- [Exercise directions]: Your answer should be the lines from the one with "Screen dimensions: 542x249" to the end of the data below, both included, exact and free of pictures.

Screenshot grounding data
-=-=-=-=-
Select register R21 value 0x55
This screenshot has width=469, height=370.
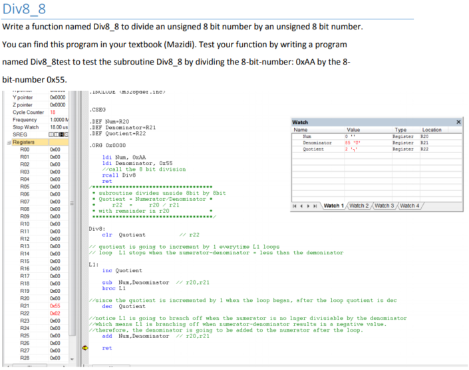[55, 306]
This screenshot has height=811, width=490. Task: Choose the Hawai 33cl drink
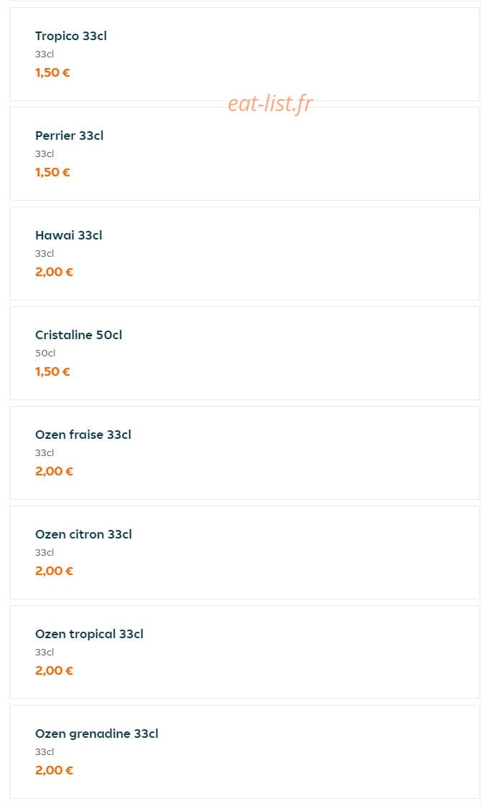pyautogui.click(x=245, y=253)
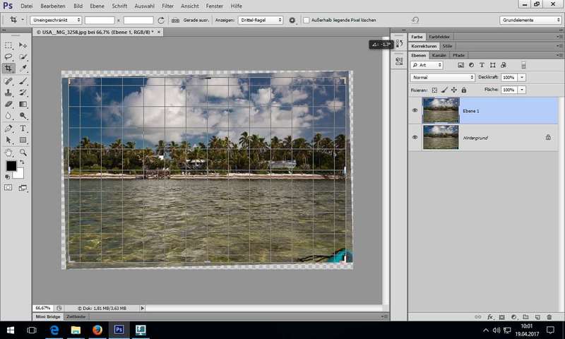
Task: Click the foreground color swatch
Action: (11, 166)
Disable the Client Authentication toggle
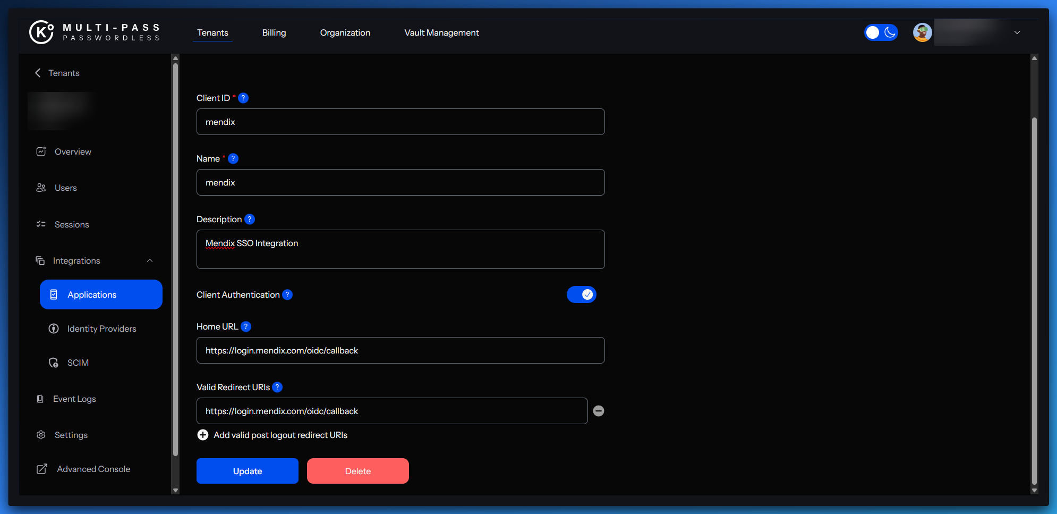Image resolution: width=1057 pixels, height=514 pixels. pos(582,294)
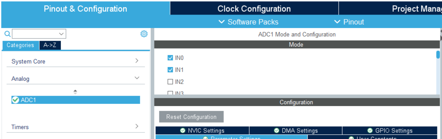This screenshot has height=139, width=442.
Task: Uncheck the IN0 checkbox
Action: coord(170,58)
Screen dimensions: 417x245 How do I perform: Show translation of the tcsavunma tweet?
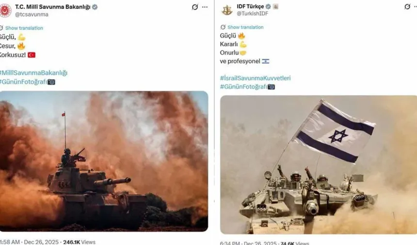pos(24,28)
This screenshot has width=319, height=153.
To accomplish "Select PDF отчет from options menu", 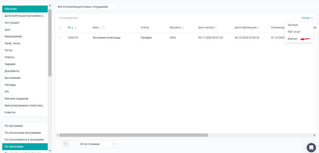I will pos(294,32).
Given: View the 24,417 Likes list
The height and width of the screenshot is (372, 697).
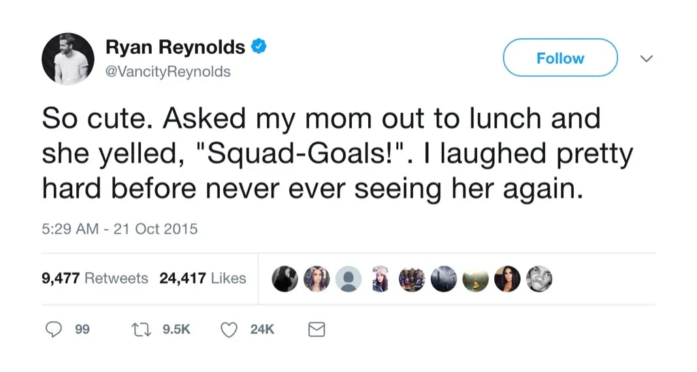Looking at the screenshot, I should click(202, 278).
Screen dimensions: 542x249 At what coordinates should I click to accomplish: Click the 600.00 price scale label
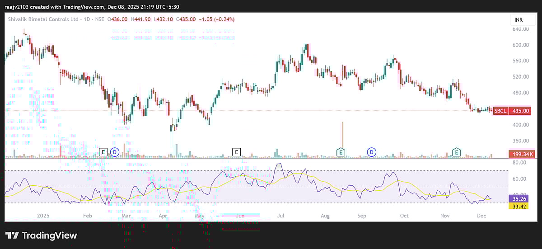tap(520, 45)
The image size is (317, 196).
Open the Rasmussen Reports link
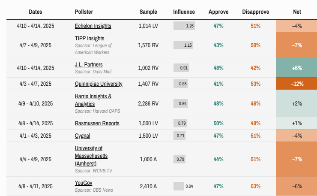click(97, 124)
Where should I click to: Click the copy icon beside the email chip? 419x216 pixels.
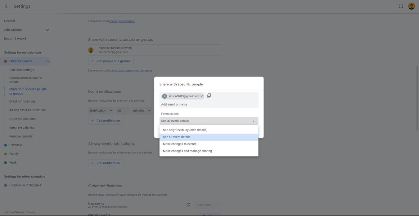tap(209, 96)
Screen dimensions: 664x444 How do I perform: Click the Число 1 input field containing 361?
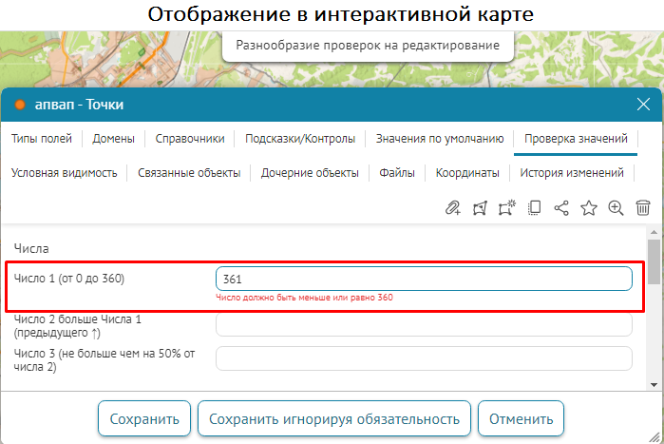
-=-=-=-=-
- [Solved problem]:
Screen dimensions: 542x249 At what coordinates should I click to accomplish: Click the 600.00 price scale label
tap(520, 45)
The image size is (317, 196).
Open the Rasmussen Reports link
click(97, 124)
Where should I click to: Click the copy icon beside the email chip? 419x216 pixels.
tap(209, 96)
Screen dimensions: 664x444 How do I perform: Click the Число 1 input field containing 361?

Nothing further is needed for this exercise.